Co Mayo town making final preparations for papal visit to Knock Shrine on August 26th

Pope Francis's visit to Ireland later this month could be the catalyst for the renewal of the Catholic Church in Ireland, according to the parish priest of Knock, Fr Richard Gibbon, who is leading preparations for the visit there.

Forty-five thousand people are expected to gather at the Marian Shrine on Saturday, August 26th: "I think the papal visit will give us a sense that we're something bigger than ourselves," Fr Gibbons told journalists.

“The Church might be thought of as being in the doldrums in Ireland, but it’s an exciting time for the Church – not only here, but in other parts of the world,” he said, adding that he hoped the pope would speak about child abuse committed by religious in Ireland.

“We’re hoping the occasion will be a beautiful day. Child of Prague statues are selling out all over Knock. We’re not getting a lot of sleep and the pace has been frenetic,” he declared.

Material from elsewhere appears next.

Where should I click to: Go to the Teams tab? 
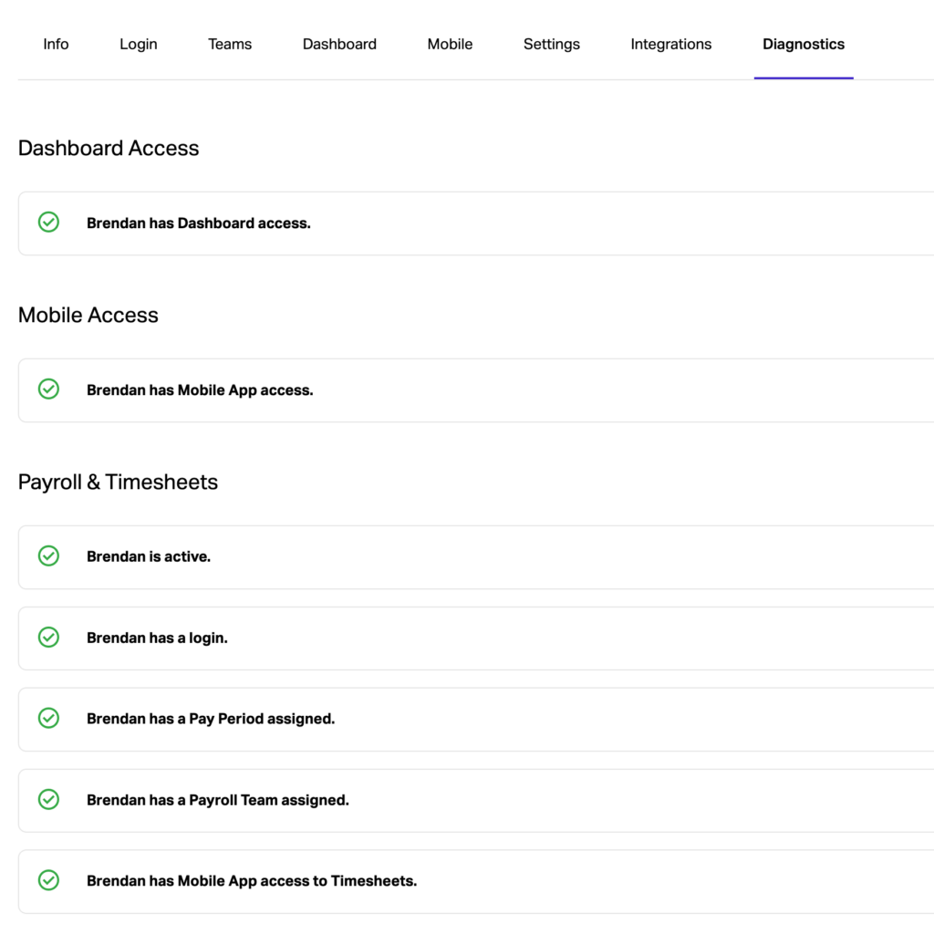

The Pope is expected to arrive in Knock Shrine at 9.50 am, after arriving in Knock Airport at 9.20am. Ceremonies begin at 8.30am, with the public urged to arrive in the shrine by no later than 7.30am.

Fully booked

The event is fully booked and no further tickets will be issued. Everyone is being asked to use public transport. Most people will have to stand. Limited seating is being offered to locals, and people with disabilities and their carers.

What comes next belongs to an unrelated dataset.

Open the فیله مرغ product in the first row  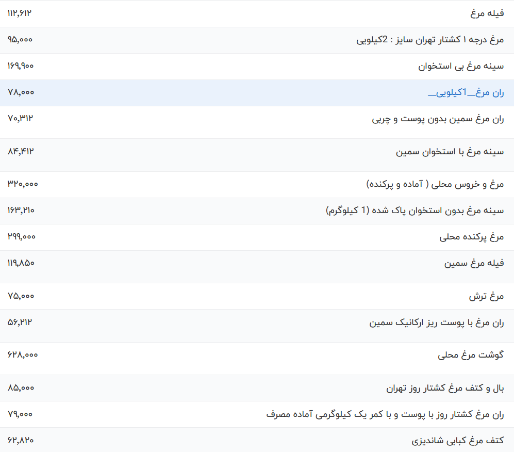[487, 13]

Tickets will be delivered by post, in all cases, said Brenda Drumm of the Catholic Communications Office. "If you comply with directions, you will enjoy your day in Knock. It is important people do a little homework before their visit."

The pontiff will arrive at the Apparition Chapel, where he will pray privately for 15 minutes, Fr Gibbons told journalists. “All 45,000 people attending will get to see the pope who will be using a popemobile.”

This event is bigger than president Obama and the queen's visit

He will then recite the Angelus before presenting a set of gold rosary beads to Archbishop of Tuam Michael Neary. He will depart Knock Shrine at 10.50am before returning to Knock Airport.

One thousand volunteers will be on duty. The grounds of the shrine will open from 4.30am. Visitors who come by public transport will have no more than 1km to walk. However, those who come by car will have to walk 3km or more.

‘Relaxed time’

"We will have welfare centres along the walking routes. We want people to have a relaxed time. This event is bigger than president Obama and the queen's visit. In 1993, we had 50,000 people here for Mother Teresa's visit.

“It’s an exciting time for us here in Knock – we’re really looking forward to it. Knock is thriving and we know what we’re doing here. We recently upgraded the Basilica and Parish Church,” said Fr Gibbons.

An Garda Síochána has had a visible presence in the village for the last month, while improvements to footpaths and roundabouts, along with landscaping, are well advanced.

Sinéad Mallee, secretary of the Knock Community Futures committee, said locals “feel” privileged that a small town in the West of Ireland would be hosting a papal visit.